The parents who struggle most are not those who make mistakes — every parent does — but those who cannot bear having made them. The guilt, self-recrimination, and prolonged disconnection that follow an unrepaired mistake do more harm than the mistake itself. A parent who snaps at a 2-year-old, takes a breath, comes back, says "I'm sorry I shouted, I was tired, that wasn't fair," and resumes warmth has just modelled exactly the emotional repair the child will need to learn for their own future relationships.
What the Early Years Actually Build
The first three years are developmentally significant, and the quality of care in this period has documented long-term effects. But this is not the same as saying every decision is consequential, no mistakes are recoverable, or the effects are irreversible. The resilience research shows that children are buffered by the overall quality of the relationship with their caregivers, by extended family and social networks, by later positive experiences at school and with peers, and by many other factors beyond the immediate family environment.
Investing in being a good-enough parent — present, responsive, warm, realistic about what is possible — serves children better than chasing the perfect version. Not least because the anxiety and self-doubt that accompany perfectionism make parents less present, less warm, and more reactive — which is the opposite of what the relational evidence says children need.
A Few Things That Help
If the gap between expectations and reality is the main source of distress, narrowing the gap is the main remedy. A few specific things help:
- Talk to honest parents. The friend who was honest about how hard it was, rather than the one whose Instagram suggested it was magical, is the friend whose stories are most useful.
- Accept help, particularly in the first 12 weeks. People who offer to bring food, hold the baby while you shower, or do a school run for the older child are not asking you to perform — they are offering practical scaffolding. Use it.
- Notice when the gap is showing up as guilt. "I should be enjoying this more" / "other parents seem fine" / "what is wrong with me" are signals that the expectation, not the reality, is the problem.

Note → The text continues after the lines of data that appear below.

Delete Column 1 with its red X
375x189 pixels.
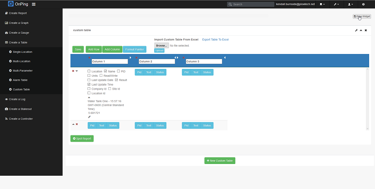[89, 58]
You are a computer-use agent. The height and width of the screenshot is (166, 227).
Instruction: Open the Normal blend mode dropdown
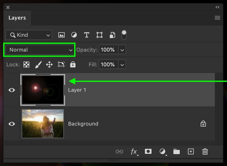coord(40,50)
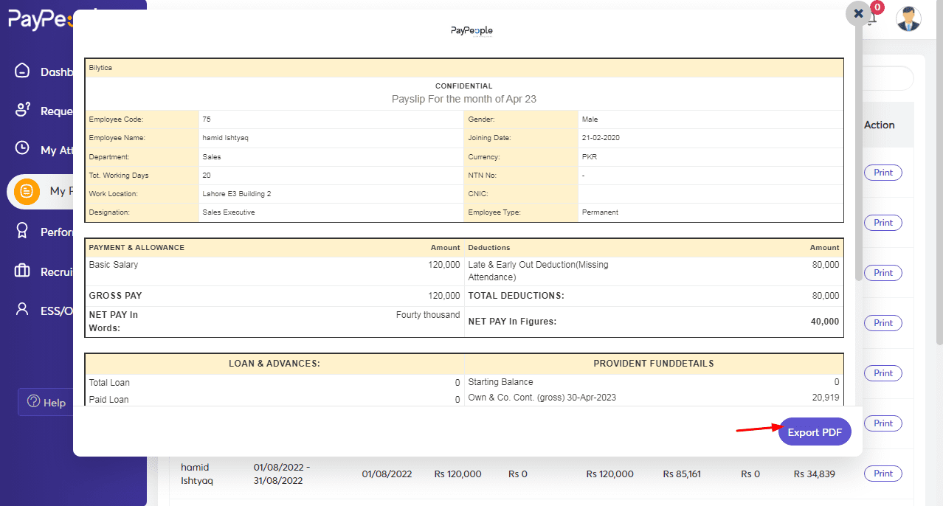The width and height of the screenshot is (943, 506).
Task: Click the notification badge showing zero
Action: point(877,7)
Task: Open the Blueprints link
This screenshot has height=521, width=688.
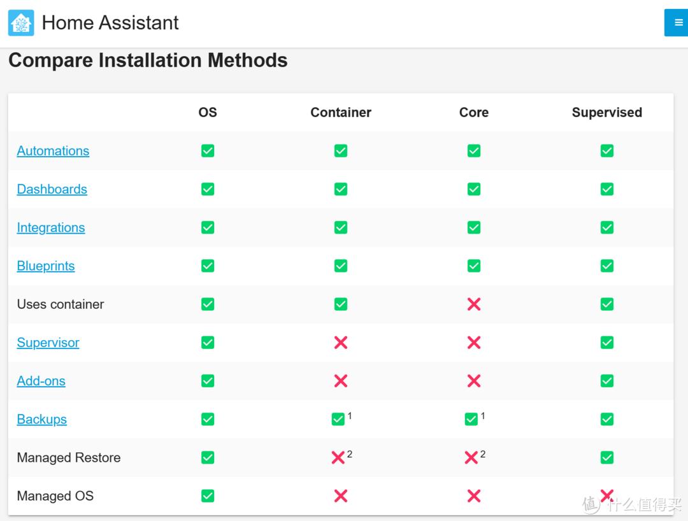Action: point(45,266)
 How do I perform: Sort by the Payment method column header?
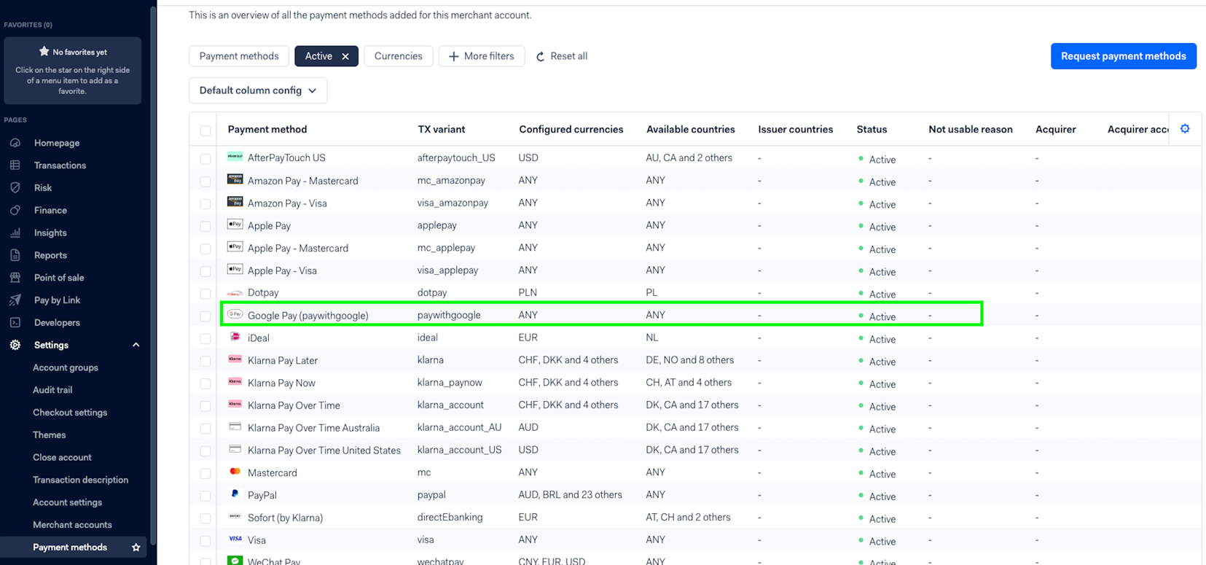267,130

- Watch for postnatal depression and anxiety. Persistent low mood beyond the first couple of weeks, intrusive thoughts about safety, inability to sleep when the baby sleeps — these are clinical issues that respond well to early treatment. Talk to your health visitor or GP.
- Lower the bar for what counts as a successful day. Everyone fed, broadly safe, the baby in bed, you in bed — that is a good day in the first few months. The bar will rise on its own as life stabilises.
The early years are hard. They are also temporary. The version of yourself who feels like an inept beginner at 6 weeks is the same person who, at 18 months in, will be quietly competent at things that felt impossible at the start. That arc is the rule, not the exception. You are on it.
Key Takeaways
A surprising amount of the distress new parents experience comes not from the difficulty itself but from the gap between how difficult it is and how difficult they expected it to be. Parenting is a learned skill, not an instinct that arrives at delivery; confidence grows over weeks, not minutes. Development is non-linear — apparent regressions in sleep, feeding, and behaviour are normal and usually temporary. There is no single 'optimal' approach; the variable that matters most across decades of research is consistent warmth and responsiveness from a caregiver, not the specific feeding/sleeping method. Mistakes are inevitable; what children need from parents who make mistakes is repair — return to warmth — not perfection. Good-enough parenting, sustained across time, is the goal that the evidence actually supports.